*EXTRAIT DU DOCUMENT*:
• • • • • • •
Ou encore l'emblématique Pont Wilsdorf, aux Vernets. La Ville de Genève s'était d'abord montrée très réticente à laisser une fondation financer un équipement public, d'autant que c'est la fondation qui avait choisi l'architecte et le type d'ouvrage.
Des "cadeaux" qui posent une série de questions, comme celles du choix du projet ou de la transparence. On ignore parfois qui est le donateur ou les montants concernés. Il y a aussi le problème des contreparties parfois exigées par les mécènes, comme on l'a vu avec le projet de rénovation du Musée d'art et d'histoire. Le mécène Jean-Claude Gandur voulait y mettre ses collections à l'honneur, ce qui pourrait expliquer l'échec du projet en votation populaire.
Avantages et inconvénients
Invité de l'émission Forum, le député Jean Romain (PLR) estime que ces financements privés sont une chance pour Genève. D'autant plus que "[la] dette de 13 milliards paralyse le canton de Genève dans plusieurs projets".
• • • • • • •
*CONSIGNES ET EXERCICES*:
1 - Résumez en deux phrases l'extrait sur le mécénat à Genève.
2 - D'après l'extrait sur le mécénat à Genève, quel mécène voulait mettre ses collections à l'honneur au Musée d'art et d'histoire ?
3 - Poursuivez l'extrait sur le mécénat à Genève après la citation de Jean Romain.
• • • • • • •
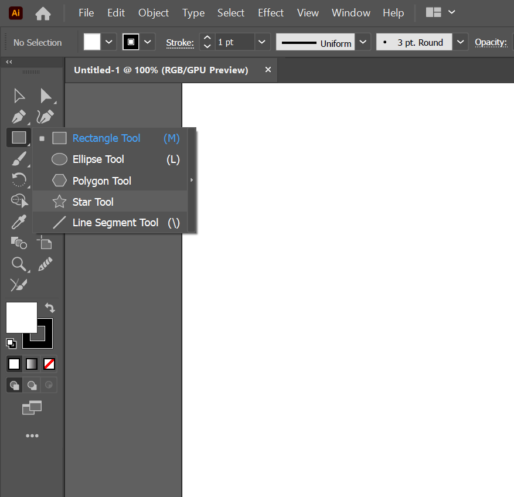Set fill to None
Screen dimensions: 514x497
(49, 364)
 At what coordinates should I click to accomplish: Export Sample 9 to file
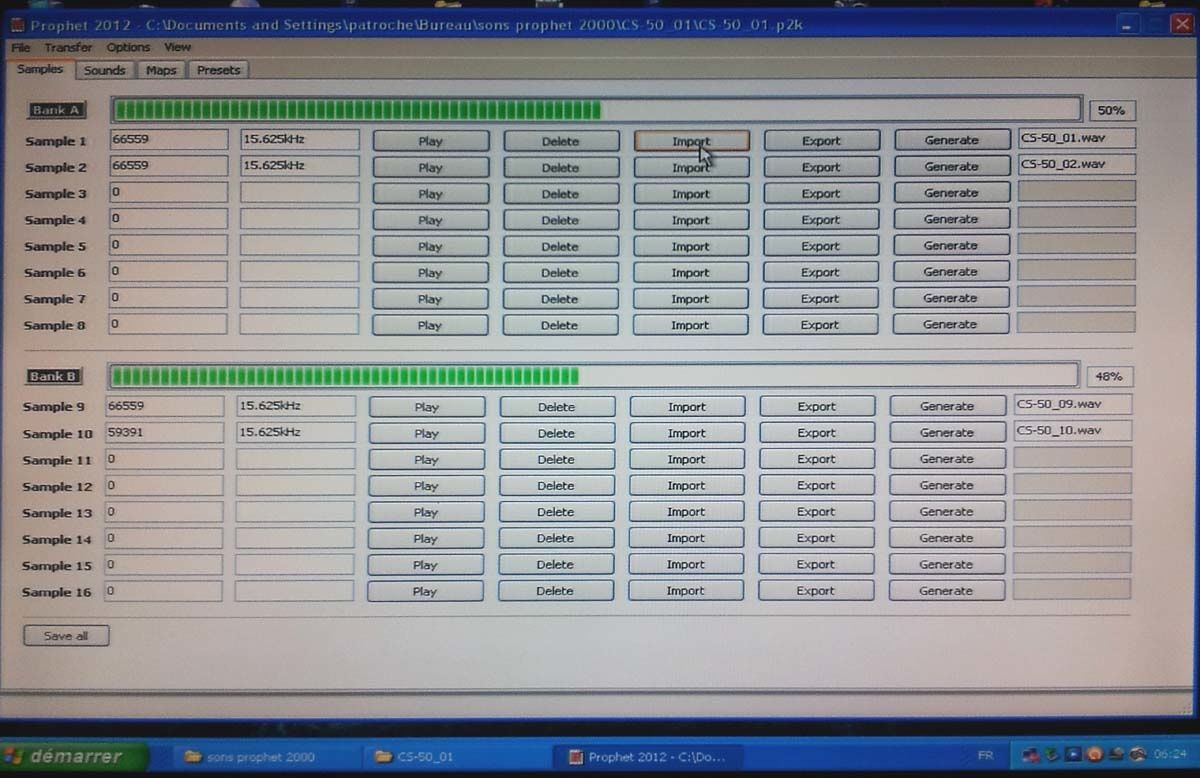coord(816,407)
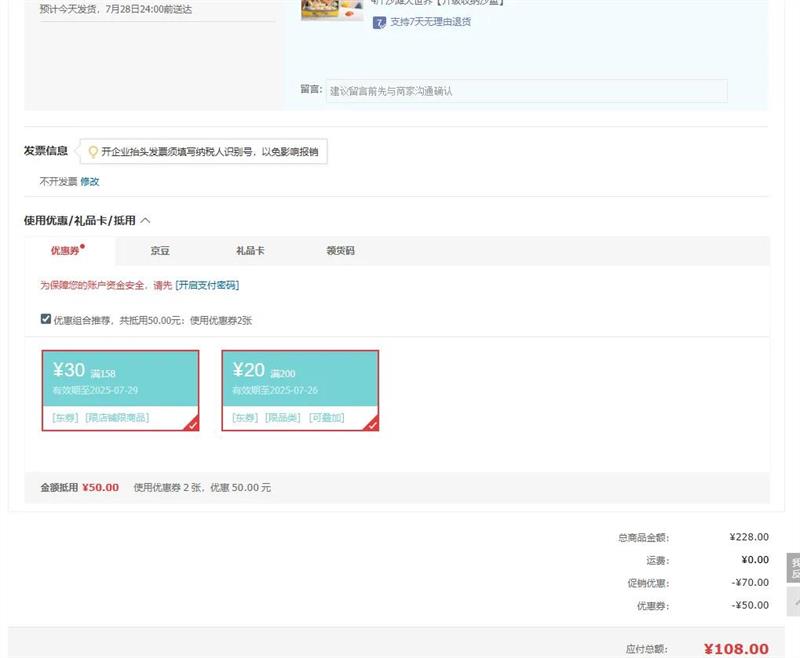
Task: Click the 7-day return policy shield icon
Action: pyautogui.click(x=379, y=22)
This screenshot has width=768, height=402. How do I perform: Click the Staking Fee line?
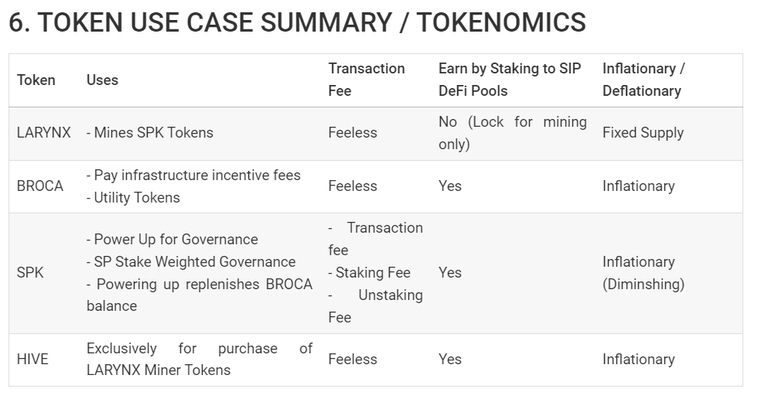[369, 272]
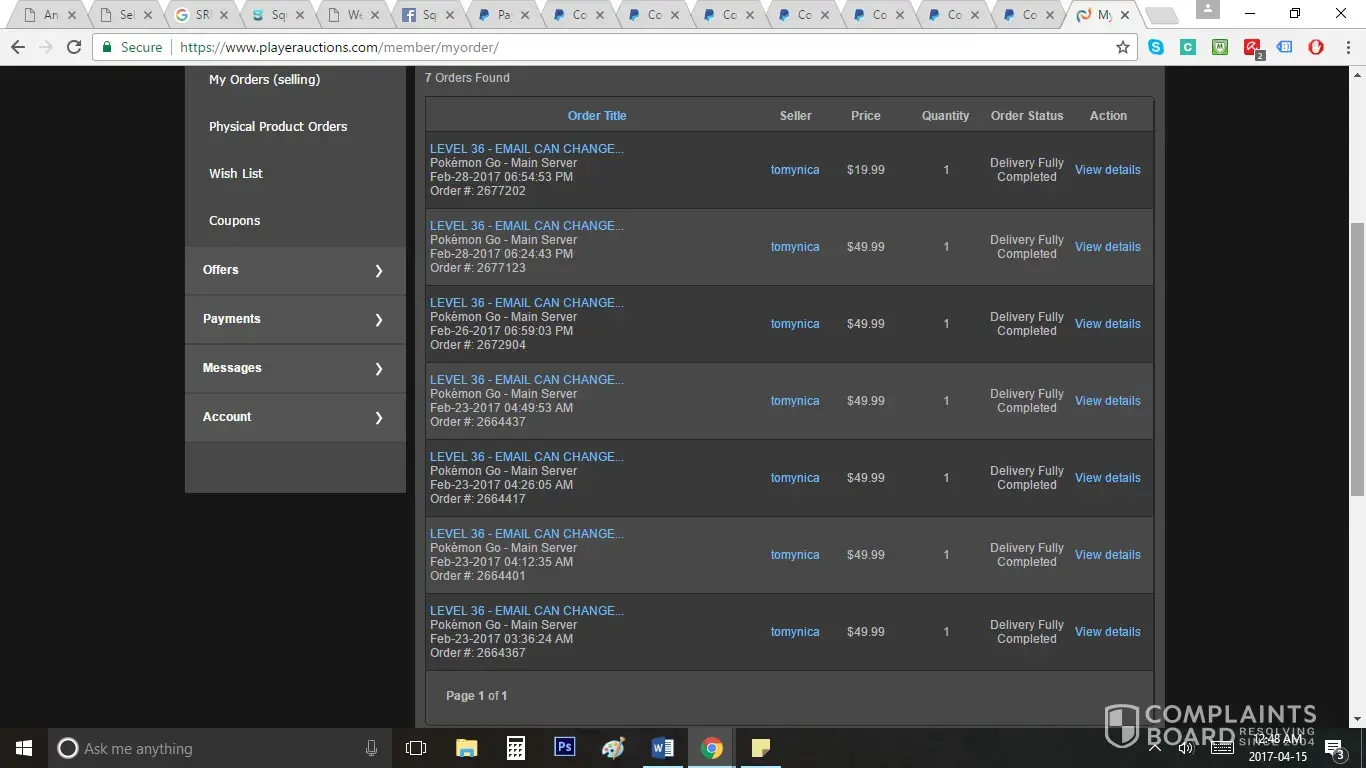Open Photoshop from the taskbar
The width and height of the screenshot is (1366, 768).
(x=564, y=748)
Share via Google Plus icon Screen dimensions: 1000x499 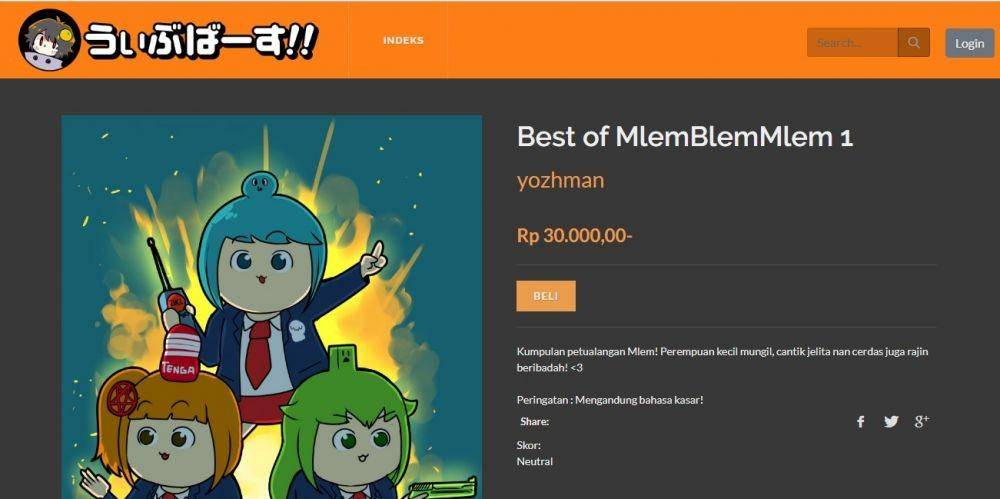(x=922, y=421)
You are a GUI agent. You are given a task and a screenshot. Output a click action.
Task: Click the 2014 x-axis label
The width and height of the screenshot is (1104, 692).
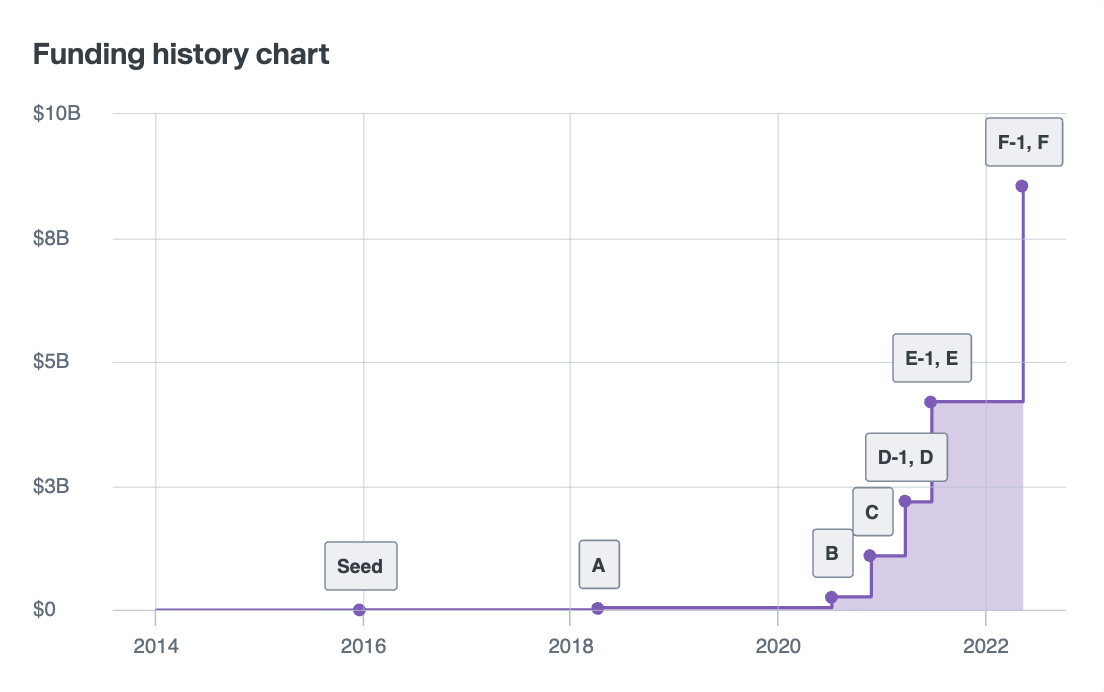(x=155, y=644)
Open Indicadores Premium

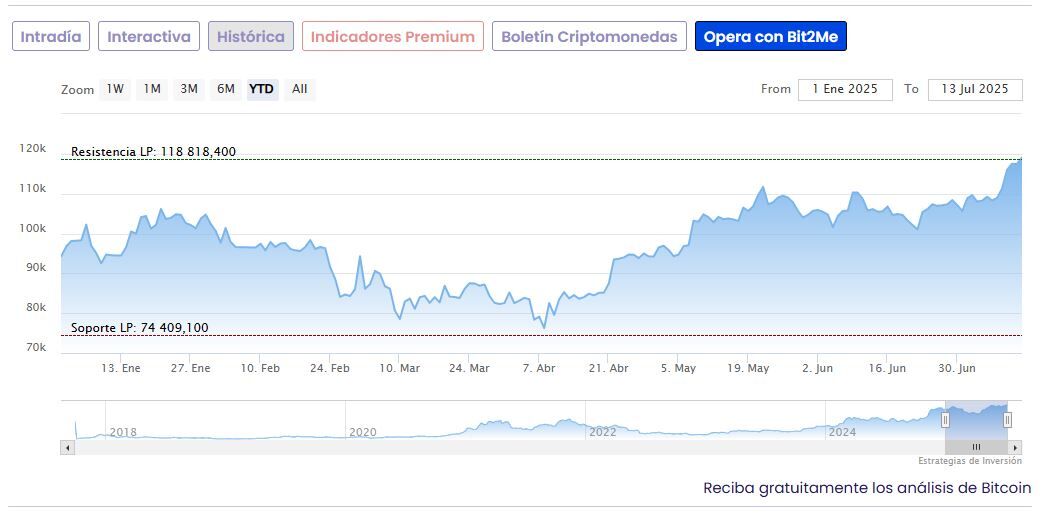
• • • • • • •
*CORRIGÉ DES EXERCICES*:
1 - La Ville de Genève s'est d'abord montrée réticente à laisser une fondation financer le pont Wilsdorf, d'autant que cette fondation avait choisi l'architecte et le type d'ouvrage. Ces dons privés posent des questions de choix du projet, de transparence et de contreparties, comme l'a montré le projet de rénovation du Musée d'art et d'histoire, mais le député Jean Romain y voit une chance pour Genève.

2 - Jean-Claude Gandur.

3 -
Je crois que Genève mérite d'avoir une Cité de la musique et des bâtiments qui soient à la hauteur de cette école exigeante qu'est la HEAD (Haute École d'art et de design).
Pour Jean Batou, député d'Ensemble à gauche, le projet de la Cité de la musique est certes enthousiasmant, mais se pose la question du financement des coûts de fonctionnement.
On vous met entre les mains un paquebot, un projet pharaonique, mais c'est finalement les collectivités publiques qui vont financer la plus grande partie des frais de fonctionnement de ce projet.